Dell’estate amo una cosa su tutte: la Controra. Se siete nordici non potete capire, io lo sono per metà ma ho l’emisfero genetico meridionale che mi consente di apprezzare la Controra. C maiuscola perchè è un momento sacro, di devozione totale, di sospensione immediata di qualsiasi funzione cerebrale dopo il pranzo. Uno spazio dove il tempo si ferma, un tempo dove lo spazio si dilata: il sole picchia duro, l’asfalto diventa lava, i silenzi regnano incontrastati, le ombre sono un refugium peccatorum, le strade deserte diventano lastre roventi e solo pochi audaci diavoli elettrici si aggirano. Mi manca questa totale desolazione della Controra, momento topico che ho sempre sfruttato per iniziative controcorrente invece della tradizionale – e universalmente apprezzata – siesta pomeridiana.
La Controra è temibile: una volta andai a chiamare quel gran genio del Casazzone per ascoltare il nostro amato Ivan Graziani in macchina e il suo pavido zio, impaurito da quel caldo alienante, ci mise in guardia dai pericoli della canicola post prandiale: “Uagliò, statev’ accuorti, nun s’esce ‘a cuntrora!”… Evidentemente lo zio ricordava bene che gli antichi romani parlavano di “contra horas” per indicare quel pericoloso interstizio pomeridiano costituito dalle famigerate “ore contrarie”. Non era semplice stanare il Casazzone, che adoperava il suo prezioso tempo nella Controra per un riposino: a noi piaceva chiamare “effetto notte” questa sua singolare pratica, che partiva dopo aver fumato una bella serie di sigarette dopo pranzo e consisteva nello sprangarsi in camera, persiane abbassate, pigiamino fresco cotone estivo, scoreggia libera e sveglia intorno alle 18.00. Galeotte furono le cassettine dei Metallica che gli regalai e che – Kill’ Em All su tutte – lo liberavano da qualsiasi tentazione soporifera.

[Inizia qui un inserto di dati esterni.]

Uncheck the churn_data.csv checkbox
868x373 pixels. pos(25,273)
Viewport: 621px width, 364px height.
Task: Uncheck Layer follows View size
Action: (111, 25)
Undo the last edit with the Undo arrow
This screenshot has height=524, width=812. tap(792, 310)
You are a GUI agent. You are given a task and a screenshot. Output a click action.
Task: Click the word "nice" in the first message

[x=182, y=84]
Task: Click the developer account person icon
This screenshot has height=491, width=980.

Ho memoria di grandi Controre. Alcune me le ha rispolverate Umberto Palazzo con il suo disco Canzoni della notte e della controra. Ricordo un vulcanico agosto del 1996, quando chissà perchè uscivo alle 14 per portare a spasso il mio cagnolino Blues – pace all’anima sua, ora piscia e scacazza incontrastato nei verdi pascoli rompendo i coglioni a quei finocchi di Lassie e Rin Tin Tin: colonna sonora di quelle passeggiate al calor bianco era Rust In Peace dei Megadeth, che ascoltavo in cuffia sognando volumi clamorosi per svegliare i borghesi panzuti alle prese con il sonnellino. Un’altra splendida Controra che ricordo era all’ombra dei noccioli nella campagna dei miei nonni insieme a mio cugino Antonello e a una cassettina antologica di Enzo Avitabile: avremo ascoltato Soul Express a ripetizione una ventina di volte. E quella volta in Panda con Tonino, Massimo, mio fratello e un Casazzone sottratto a forza all’indegno sbragamento: sfrecciavamo nelle campagne tra Calvi e Apice con il terzo lp degli Ibis facendo a gara a chi cantava come Nico Di Palo. Una Controra memorabile anche insieme a Ghibli: aveva uno spacco dopo pranzo e sfidammo una minacciosa calura da deserto per andare al GS, solo lì si trovavano delle cassette RCA di Formula 3, Perigeo e Rovescio della Medaglia.
E così, nostalgico e “un po’ peones” (sgamatemi la citazione), la Controra me la sono ricreata da me. E’ un po’ come trombare con una bambola gonfiabile, ma tant’è… Una Controra tutta mia, in pieno inverno e in un orario che proprio controrario non è: alle 11, mentre scrivevo forsennatamente al pc. Un raptus di quelli (psico)analizzati da Oliver Sacks in Musicofilia mi ha portato alla corte del Banco, per un glorioso riascolto di Garofano Rosso: partito il tema di Zobeida, un fascio di raggi di sole mi ha accarezzato il viso e mi sono perso in una magica aura da forno estivo. Da lì, messere, non si domina nessuna valle, ma ciò che si vede è.